The 20th century’s answer to Sade is probably Jean Genet, a novelist and playwright who developed a strange kind of ascent through descent, finding a kind of apotheosis. If heroism is impossible, one distinguishes oneself through cultivating betrayal and abuse.
One of his plays was The Balcony (1956), a surreal exploration of fantasy and fetish.
Most of the scenes occur in the Balcony, a “house of illusions” or a brothel, depending on the mood of Irma, the house’s madam. Irma presides over the constantly shifting boundaries of fantasy and reality, dealing with clients who want to be Bishops and Generals, and may in reality be those things, a pimp who is actually a cowardly crossdresser and a whore who wants to be a saint. The Judge insists on hearing “true confessions” from a whore dressed as a criminal, who technically is a criminal, but the Judge shrinks from the thought that the woman actually committed any crimes.
One of the pivotal characters in the Chief of Police, who is disappointed that nobody wants to adopt his persona in their scenarios, instead preferring the Bishop or the General. The Chief is confident that he will defeat the Rebellion, and become a Hero of the people, who will then be fetishized.

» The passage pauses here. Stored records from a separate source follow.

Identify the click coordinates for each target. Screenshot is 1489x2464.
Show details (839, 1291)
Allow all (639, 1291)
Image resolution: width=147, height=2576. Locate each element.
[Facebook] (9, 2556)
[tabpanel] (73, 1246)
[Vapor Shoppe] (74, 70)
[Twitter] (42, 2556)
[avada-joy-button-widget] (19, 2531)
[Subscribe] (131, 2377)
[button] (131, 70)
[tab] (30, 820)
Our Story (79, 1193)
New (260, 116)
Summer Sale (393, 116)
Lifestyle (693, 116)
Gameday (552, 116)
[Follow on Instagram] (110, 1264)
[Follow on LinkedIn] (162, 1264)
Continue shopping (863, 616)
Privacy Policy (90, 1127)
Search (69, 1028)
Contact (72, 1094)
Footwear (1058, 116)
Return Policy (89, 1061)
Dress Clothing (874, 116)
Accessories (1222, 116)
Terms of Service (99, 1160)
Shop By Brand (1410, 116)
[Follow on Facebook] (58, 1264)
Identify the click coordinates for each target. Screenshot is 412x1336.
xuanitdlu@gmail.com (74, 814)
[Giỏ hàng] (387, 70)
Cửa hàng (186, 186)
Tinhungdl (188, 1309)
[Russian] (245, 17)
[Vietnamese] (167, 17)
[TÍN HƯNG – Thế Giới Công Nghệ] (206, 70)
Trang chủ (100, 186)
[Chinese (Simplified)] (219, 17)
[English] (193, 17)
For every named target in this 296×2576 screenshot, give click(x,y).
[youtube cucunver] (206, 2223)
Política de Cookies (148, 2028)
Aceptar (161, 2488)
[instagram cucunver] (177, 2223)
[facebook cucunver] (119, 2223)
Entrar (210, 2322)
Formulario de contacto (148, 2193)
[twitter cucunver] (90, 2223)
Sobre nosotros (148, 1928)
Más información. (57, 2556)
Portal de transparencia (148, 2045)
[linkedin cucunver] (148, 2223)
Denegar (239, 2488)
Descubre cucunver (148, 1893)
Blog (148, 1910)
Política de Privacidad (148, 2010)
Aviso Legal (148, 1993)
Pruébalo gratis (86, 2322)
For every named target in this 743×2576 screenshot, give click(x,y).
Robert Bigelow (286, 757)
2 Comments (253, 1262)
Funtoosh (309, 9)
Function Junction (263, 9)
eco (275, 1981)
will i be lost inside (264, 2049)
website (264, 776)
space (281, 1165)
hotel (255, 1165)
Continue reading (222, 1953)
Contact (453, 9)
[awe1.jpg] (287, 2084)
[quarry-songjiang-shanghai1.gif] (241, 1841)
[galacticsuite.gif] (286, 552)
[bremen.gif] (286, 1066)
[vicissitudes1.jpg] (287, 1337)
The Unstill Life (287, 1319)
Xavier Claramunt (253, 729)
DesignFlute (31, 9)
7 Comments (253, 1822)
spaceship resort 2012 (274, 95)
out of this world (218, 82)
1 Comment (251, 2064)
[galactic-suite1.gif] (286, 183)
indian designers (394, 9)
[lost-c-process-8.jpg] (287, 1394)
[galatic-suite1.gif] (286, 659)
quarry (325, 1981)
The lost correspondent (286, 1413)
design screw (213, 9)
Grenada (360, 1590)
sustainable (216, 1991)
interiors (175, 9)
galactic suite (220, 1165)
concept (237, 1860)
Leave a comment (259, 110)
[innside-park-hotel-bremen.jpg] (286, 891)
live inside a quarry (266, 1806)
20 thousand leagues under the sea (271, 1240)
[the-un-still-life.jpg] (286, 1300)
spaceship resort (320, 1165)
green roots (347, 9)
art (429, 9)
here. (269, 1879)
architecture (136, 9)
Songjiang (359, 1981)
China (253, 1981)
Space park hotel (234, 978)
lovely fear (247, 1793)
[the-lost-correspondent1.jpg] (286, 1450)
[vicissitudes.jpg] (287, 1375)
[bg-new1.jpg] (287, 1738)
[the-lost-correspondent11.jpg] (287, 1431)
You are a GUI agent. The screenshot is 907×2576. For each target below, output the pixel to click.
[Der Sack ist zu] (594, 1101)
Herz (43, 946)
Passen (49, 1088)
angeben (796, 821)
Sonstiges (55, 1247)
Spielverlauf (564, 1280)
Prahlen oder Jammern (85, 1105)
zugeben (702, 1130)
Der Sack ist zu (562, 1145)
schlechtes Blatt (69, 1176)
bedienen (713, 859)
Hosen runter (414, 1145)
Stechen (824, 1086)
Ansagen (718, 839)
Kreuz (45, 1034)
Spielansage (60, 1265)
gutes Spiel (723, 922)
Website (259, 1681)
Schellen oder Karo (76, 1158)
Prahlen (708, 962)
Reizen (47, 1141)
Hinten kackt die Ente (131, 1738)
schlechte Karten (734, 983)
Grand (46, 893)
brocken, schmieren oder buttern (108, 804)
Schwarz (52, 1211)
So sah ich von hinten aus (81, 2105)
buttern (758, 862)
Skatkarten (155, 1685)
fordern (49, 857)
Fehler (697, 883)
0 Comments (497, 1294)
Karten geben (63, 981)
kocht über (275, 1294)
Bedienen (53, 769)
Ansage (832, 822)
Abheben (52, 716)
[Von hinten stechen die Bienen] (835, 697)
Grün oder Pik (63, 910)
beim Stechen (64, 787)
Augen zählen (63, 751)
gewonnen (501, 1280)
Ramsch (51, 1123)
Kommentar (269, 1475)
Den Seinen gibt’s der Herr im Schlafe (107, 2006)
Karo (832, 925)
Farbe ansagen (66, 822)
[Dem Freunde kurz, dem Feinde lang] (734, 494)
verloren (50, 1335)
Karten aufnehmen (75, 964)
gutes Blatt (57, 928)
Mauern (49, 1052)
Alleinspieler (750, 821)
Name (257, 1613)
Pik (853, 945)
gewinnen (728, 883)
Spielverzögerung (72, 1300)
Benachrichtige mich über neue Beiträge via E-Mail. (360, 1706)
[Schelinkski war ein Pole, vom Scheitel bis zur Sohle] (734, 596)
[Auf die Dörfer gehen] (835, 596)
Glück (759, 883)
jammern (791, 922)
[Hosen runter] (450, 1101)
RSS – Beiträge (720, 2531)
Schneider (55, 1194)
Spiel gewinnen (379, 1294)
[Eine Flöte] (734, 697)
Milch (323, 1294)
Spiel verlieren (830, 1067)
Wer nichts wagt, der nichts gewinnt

Fetishization, both in the sexual sense and in a broader sense, is a key theme in the play. Both punters and prostitutes prefer their roles, represented by their costumes, to their actual lives, and many characters aspire to a kind of fetishistic apotheosis, existing as a pure archetype of power, static immortality/death. The stage directions describe the Bishop and other client characters wearing platform shoes while in costume, and many changes in costume. The costume is the role, the signifier the signified.
Meanwhile, revolution brews outside, with action in the play punctuated by explosions and machine gun fire from offstage. One of the Balcony’s prostitutes has quit and now joins the revolution, but gets “cast” as a martyr of the revolution, something she regards ambivalently.
The Chief of Police’s master plan is to use Irma and her clients as replacements for the Queen, the Bishop, the General and so on, after the “real” articles are killed. If the rulers cannot be killed on a symbolic level, the state they represent cannot be destroyed or changed, and the revolution will have failed.
As the Chief of Police and the others enact the plan, reality itself seems to crumble. We have no idea what’s going on outside the Balcony, whether the state or the revolution is winning, whether the Queen is alive or dead, or indeed whether it matters. Truth becomes a matter of consensus and costuming; nothing signified, only signifiers. The Bishop is just a guy in a funny hat, and the Queen is not even a person, but a word.
Genet understands that BDSM is about roles and power, and their ambivalent relationship with real world power and violence. Instead of sadomasochism encouraging or enabling real violence, in the play its practitioners have little stomach for reality at all. All of the “discipline and punish” action (to quote Foucault) produces a reassuring sense of order and stability in the world for the sadists. This denial is particularly necessary when the world outside the Balcony is going through a revolution.
However, the whole thing feels a little dated. Instead of abstractions like “the Queen”, we worship celebrities and politicians whom we know in excruciating detail. It’s been a long time since it was possible for keep secret that the President of the United States uses a wheelchair. Nowadays, the Queen would have to be seen, almost constantly.